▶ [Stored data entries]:
+ + + +

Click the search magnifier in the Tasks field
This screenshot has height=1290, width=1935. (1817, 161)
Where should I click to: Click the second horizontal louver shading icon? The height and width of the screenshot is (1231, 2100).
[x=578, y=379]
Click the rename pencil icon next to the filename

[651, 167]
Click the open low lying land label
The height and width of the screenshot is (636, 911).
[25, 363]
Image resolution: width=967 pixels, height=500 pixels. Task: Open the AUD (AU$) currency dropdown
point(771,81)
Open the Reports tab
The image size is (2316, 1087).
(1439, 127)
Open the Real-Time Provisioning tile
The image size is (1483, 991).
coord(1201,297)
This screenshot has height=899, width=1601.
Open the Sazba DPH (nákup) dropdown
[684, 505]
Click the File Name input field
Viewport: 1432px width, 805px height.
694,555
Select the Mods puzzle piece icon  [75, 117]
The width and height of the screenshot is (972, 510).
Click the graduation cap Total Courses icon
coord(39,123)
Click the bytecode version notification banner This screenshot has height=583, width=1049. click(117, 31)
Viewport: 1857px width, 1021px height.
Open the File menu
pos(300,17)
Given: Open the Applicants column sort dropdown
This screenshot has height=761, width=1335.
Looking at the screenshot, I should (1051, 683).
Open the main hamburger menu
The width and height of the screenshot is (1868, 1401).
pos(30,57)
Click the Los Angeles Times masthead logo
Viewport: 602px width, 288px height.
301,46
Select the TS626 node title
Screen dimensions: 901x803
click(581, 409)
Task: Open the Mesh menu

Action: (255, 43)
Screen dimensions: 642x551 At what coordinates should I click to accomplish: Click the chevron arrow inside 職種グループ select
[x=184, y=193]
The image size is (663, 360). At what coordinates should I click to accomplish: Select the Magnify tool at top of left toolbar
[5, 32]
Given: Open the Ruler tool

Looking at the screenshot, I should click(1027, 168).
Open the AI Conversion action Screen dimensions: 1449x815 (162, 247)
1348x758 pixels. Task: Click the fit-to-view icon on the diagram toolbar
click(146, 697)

+ + + +

▶ [WHAT NEEDS TO BE DONE]:
Would you return the entries exactly as they stand?

▶ [OUTPUT]:
Click the search magnifier in the Tasks field
This screenshot has height=1290, width=1935. (1817, 161)
Where should I click to: Click the second horizontal louver shading icon? The height and width of the screenshot is (1231, 2100).
[x=578, y=379]
Click the rename pencil icon next to the filename

[651, 167]
Click the open low lying land label
The height and width of the screenshot is (636, 911).
[25, 363]
Image resolution: width=967 pixels, height=500 pixels. Task: Open the AUD (AU$) currency dropdown
point(771,81)
Open the Reports tab
The image size is (2316, 1087).
(1439, 127)
Open the Real-Time Provisioning tile
The image size is (1483, 991).
coord(1201,297)
This screenshot has height=899, width=1601.
Open the Sazba DPH (nákup) dropdown
[684, 505]
Click the File Name input field
Viewport: 1432px width, 805px height.
694,555
Select the Mods puzzle piece icon  [75, 117]
The width and height of the screenshot is (972, 510).
Click the graduation cap Total Courses icon
coord(39,123)
Click the bytecode version notification banner This screenshot has height=583, width=1049. click(117, 31)
Viewport: 1857px width, 1021px height.
Open the File menu
pos(300,17)
Given: Open the Applicants column sort dropdown
This screenshot has height=761, width=1335.
Looking at the screenshot, I should (1051, 683).
Open the main hamburger menu
The width and height of the screenshot is (1868, 1401).
pos(30,57)
Click the Los Angeles Times masthead logo
Viewport: 602px width, 288px height.
301,46
Select the TS626 node title
Screen dimensions: 901x803
click(581, 409)
Task: Open the Mesh menu

Action: (255, 43)
Screen dimensions: 642x551 At what coordinates should I click to accomplish: Click the chevron arrow inside 職種グループ select
[x=184, y=193]
The image size is (663, 360). At what coordinates should I click to accomplish: Select the Magnify tool at top of left toolbar
[5, 32]
Given: Open the Ruler tool

Looking at the screenshot, I should click(1027, 168).
Open the AI Conversion action Screen dimensions: 1449x815 (162, 247)
1348x758 pixels. Task: Click the fit-to-view icon on the diagram toolbar
click(146, 697)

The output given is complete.